Schaeuble told Bild am Sonntag in unusually blunt language that Greece has forfeited much of Europe's trust during the sovereign debt crisis, as reflected in an opinion poll covering the euro zone's four biggest nations and published in the paper.
”The most important task facing new Prime Minister (Antonis) Samaras is to enact the program agreed upon quickly and without further delay instead of asking how much more others can do for Greece, said Schaeuble, a close ally of Chancellor Angela Merkel and Europe's most powerful finance minister.
Greece's new three-party coalition government said it would renegotiate the terms of the 130-billion-Euro bailout deal that is helping the country avoid bankruptcy.
The coalition's platform particularly challenges Euro zone paymaster Germany, which has offered to adjust the lifeline's terms to make up for time lost as a result of two Greek elections since May, but refuses to revise it radically.

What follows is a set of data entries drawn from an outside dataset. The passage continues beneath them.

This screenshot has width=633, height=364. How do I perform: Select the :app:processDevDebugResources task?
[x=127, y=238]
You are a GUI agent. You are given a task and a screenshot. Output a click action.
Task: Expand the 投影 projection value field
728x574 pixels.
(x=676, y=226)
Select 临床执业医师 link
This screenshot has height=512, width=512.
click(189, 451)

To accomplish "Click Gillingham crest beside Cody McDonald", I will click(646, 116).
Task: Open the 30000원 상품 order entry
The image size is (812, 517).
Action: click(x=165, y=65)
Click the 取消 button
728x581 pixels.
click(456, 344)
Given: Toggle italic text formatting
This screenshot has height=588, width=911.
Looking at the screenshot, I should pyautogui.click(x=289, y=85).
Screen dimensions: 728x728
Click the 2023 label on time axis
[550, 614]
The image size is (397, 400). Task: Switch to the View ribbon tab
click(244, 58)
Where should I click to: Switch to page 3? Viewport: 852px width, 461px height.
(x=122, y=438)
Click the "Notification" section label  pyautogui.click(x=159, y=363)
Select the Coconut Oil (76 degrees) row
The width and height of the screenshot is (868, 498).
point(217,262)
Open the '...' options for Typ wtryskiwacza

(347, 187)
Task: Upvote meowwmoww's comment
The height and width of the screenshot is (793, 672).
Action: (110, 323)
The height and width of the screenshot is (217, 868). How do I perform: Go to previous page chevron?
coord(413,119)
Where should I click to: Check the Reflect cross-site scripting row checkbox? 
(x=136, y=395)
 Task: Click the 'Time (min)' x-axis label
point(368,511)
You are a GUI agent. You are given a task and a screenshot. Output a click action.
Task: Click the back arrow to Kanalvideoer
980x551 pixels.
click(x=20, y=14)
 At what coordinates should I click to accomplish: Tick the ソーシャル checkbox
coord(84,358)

Greece wants a two-year extension to the 2014 deadline for it to cut its budget deficit to 2.1% of national economic output, from 9.3% in 2011. The extension would require an extra 16 to 20 billion Euros in foreign funding.
The ball is now in Greece's court said Schaeuble. It's in their hands to win back the confidence of the people of Europe. They're only going to accomplish that with concrete actions and deeds.
The poll of 4,000 people in Germany, France, Spain and Italy showed 78% of Germans and 65%of French people wanted Greece to leave the Euro zone, with 51% in Spain and 49% in Italy also backing a Greek exit.
Big majorities in all four countries, which have a combined population of 254 million, did not expect that Greece would ever repay its bailout loans.
The poll, conducted by the Ifop Institute for Bild am Sonntag and leading newspapers in France, Spain and Italy, showed only small minorities in the four states want to scrap the euro and return to their respective national currencies.
The poll shows two things, Schaeuble said. An overwhelming majority wants the Euro ...and secondly it shows how much trust Greece has forfeited among Europeans.”
The new government must now work to fix its public finances while negotiating with Euro zone leaders who are losing patience with Athens after two multi-billion-Euro bailouts since 2010 that have failed to stem the crisis.